Stored items:
━━━━━━━━━━━━━━━━

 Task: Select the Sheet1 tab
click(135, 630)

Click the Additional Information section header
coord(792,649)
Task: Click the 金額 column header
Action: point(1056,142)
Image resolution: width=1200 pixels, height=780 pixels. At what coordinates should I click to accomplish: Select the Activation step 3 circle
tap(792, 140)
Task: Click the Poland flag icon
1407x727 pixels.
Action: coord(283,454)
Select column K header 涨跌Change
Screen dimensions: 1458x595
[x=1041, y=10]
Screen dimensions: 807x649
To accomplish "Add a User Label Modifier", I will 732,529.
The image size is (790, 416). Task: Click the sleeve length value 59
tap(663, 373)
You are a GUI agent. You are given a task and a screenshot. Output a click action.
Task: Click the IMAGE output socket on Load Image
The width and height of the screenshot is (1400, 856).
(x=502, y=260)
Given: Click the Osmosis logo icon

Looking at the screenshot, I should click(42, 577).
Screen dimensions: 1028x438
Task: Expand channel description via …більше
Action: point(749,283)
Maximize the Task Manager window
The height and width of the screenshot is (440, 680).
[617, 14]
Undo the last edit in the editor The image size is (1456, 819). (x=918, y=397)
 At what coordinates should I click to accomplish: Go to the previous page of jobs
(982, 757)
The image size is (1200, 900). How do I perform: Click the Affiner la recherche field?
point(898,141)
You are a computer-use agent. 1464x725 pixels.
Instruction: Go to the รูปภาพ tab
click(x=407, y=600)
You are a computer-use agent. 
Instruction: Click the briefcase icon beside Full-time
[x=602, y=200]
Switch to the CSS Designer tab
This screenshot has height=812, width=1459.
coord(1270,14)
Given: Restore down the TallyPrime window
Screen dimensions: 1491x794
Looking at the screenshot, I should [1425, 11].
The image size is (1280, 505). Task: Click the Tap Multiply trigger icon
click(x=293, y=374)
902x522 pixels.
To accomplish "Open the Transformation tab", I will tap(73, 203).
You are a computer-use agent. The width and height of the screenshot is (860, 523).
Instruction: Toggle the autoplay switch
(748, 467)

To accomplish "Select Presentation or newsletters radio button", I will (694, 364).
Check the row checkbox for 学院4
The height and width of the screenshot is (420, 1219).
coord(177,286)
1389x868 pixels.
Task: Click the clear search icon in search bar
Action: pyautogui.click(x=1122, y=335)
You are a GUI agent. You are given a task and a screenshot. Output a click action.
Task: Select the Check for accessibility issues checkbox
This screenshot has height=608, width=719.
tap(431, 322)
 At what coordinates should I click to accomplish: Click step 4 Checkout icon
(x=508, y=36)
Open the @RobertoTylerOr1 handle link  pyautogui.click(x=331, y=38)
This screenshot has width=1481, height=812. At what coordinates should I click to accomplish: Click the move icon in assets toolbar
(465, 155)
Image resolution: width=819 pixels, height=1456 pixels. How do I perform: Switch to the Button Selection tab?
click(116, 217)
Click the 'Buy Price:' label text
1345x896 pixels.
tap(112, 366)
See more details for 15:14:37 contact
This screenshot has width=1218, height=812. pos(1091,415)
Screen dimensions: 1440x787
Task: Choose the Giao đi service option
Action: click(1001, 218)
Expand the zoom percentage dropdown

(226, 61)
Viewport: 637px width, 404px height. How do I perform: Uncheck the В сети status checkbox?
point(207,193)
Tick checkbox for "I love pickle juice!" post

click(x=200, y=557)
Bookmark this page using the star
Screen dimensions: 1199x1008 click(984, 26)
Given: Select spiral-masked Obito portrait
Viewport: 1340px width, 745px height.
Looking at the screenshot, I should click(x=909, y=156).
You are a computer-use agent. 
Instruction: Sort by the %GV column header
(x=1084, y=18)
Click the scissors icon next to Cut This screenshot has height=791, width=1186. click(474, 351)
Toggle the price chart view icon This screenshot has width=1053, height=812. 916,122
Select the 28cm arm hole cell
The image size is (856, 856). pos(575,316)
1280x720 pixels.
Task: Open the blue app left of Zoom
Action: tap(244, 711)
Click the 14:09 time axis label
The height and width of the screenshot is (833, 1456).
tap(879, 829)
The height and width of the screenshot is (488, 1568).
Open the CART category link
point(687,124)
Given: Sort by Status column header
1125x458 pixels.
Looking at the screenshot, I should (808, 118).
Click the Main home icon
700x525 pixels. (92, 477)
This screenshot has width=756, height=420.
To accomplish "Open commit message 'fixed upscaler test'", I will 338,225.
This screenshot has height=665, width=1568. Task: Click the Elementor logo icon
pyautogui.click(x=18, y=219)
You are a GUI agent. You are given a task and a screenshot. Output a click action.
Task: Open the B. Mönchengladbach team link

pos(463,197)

━━━━━━━━━━━━━━━━

**PROBLEM STATEMENT**
Line by line, copy the entries above exactly as they appear.

**SOLUTION TO THIS TASK**
 Task: Select the Sheet1 tab
click(135, 630)

Click the Additional Information section header
coord(792,649)
Task: Click the 金額 column header
Action: point(1056,142)
Image resolution: width=1200 pixels, height=780 pixels. At what coordinates should I click to accomplish: Select the Activation step 3 circle
tap(792, 140)
Task: Click the Poland flag icon
1407x727 pixels.
Action: coord(283,454)
Select column K header 涨跌Change
Screen dimensions: 1458x595
[x=1041, y=10]
Screen dimensions: 807x649
To accomplish "Add a User Label Modifier", I will 732,529.
The image size is (790, 416). Task: Click the sleeve length value 59
tap(663, 373)
You are a GUI agent. You are given a task and a screenshot. Output a click action.
Task: Click the IMAGE output socket on Load Image
The width and height of the screenshot is (1400, 856).
(x=502, y=260)
Given: Click the Osmosis logo icon

Looking at the screenshot, I should click(42, 577).
Screen dimensions: 1028x438
Task: Expand channel description via …більше
Action: point(749,283)
Maximize the Task Manager window
The height and width of the screenshot is (440, 680).
[617, 14]
Undo the last edit in the editor The image size is (1456, 819). (x=918, y=397)
 At what coordinates should I click to accomplish: Go to the previous page of jobs
(982, 757)
The image size is (1200, 900). How do I perform: Click the Affiner la recherche field?
point(898,141)
You are a computer-use agent. 1464x725 pixels.
Instruction: Go to the รูปภาพ tab
click(x=407, y=600)
You are a computer-use agent. 
Instruction: Click the briefcase icon beside Full-time
[x=602, y=200]
Switch to the CSS Designer tab
This screenshot has height=812, width=1459.
coord(1270,14)
Given: Restore down the TallyPrime window
Screen dimensions: 1491x794
Looking at the screenshot, I should [1425, 11].
The image size is (1280, 505). Task: Click the Tap Multiply trigger icon
click(x=293, y=374)
902x522 pixels.
To accomplish "Open the Transformation tab", I will tap(73, 203).
You are a computer-use agent. The width and height of the screenshot is (860, 523).
Instruction: Toggle the autoplay switch
(748, 467)

To accomplish "Select Presentation or newsletters radio button", I will (694, 364).
Check the row checkbox for 学院4
The height and width of the screenshot is (420, 1219).
coord(177,286)
1389x868 pixels.
Task: Click the clear search icon in search bar
Action: pyautogui.click(x=1122, y=335)
You are a GUI agent. You are given a task and a screenshot. Output a click action.
Task: Select the Check for accessibility issues checkbox
This screenshot has height=608, width=719.
tap(431, 322)
 At what coordinates should I click to accomplish: Click step 4 Checkout icon
(x=508, y=36)
Open the @RobertoTylerOr1 handle link  pyautogui.click(x=331, y=38)
This screenshot has width=1481, height=812. At what coordinates should I click to accomplish: Click the move icon in assets toolbar
(465, 155)
Image resolution: width=819 pixels, height=1456 pixels. How do I perform: Switch to the Button Selection tab?
click(116, 217)
Click the 'Buy Price:' label text
1345x896 pixels.
tap(112, 366)
See more details for 15:14:37 contact
This screenshot has width=1218, height=812. pos(1091,415)
Screen dimensions: 1440x787
Task: Choose the Giao đi service option
Action: click(1001, 218)
Expand the zoom percentage dropdown

(226, 61)
Viewport: 637px width, 404px height. How do I perform: Uncheck the В сети status checkbox?
point(207,193)
Tick checkbox for "I love pickle juice!" post

click(x=200, y=557)
Bookmark this page using the star
Screen dimensions: 1199x1008 click(984, 26)
Given: Select spiral-masked Obito portrait
Viewport: 1340px width, 745px height.
Looking at the screenshot, I should click(x=909, y=156).
You are a computer-use agent. 
Instruction: Sort by the %GV column header
(x=1084, y=18)
Click the scissors icon next to Cut This screenshot has height=791, width=1186. click(474, 351)
Toggle the price chart view icon This screenshot has width=1053, height=812. 916,122
Select the 28cm arm hole cell
The image size is (856, 856). pos(575,316)
1280x720 pixels.
Task: Open the blue app left of Zoom
Action: tap(244, 711)
Click the 14:09 time axis label
The height and width of the screenshot is (833, 1456).
tap(879, 829)
The height and width of the screenshot is (488, 1568).
Open the CART category link
point(687,124)
Given: Sort by Status column header
1125x458 pixels.
Looking at the screenshot, I should (808, 118).
Click the Main home icon
700x525 pixels. (92, 477)
This screenshot has width=756, height=420.
To accomplish "Open commit message 'fixed upscaler test'", I will 338,225.
This screenshot has height=665, width=1568. Task: Click the Elementor logo icon
pyautogui.click(x=18, y=219)
You are a GUI agent. You are given a task and a screenshot. Output a click action.
Task: Open the B. Mönchengladbach team link

pos(463,197)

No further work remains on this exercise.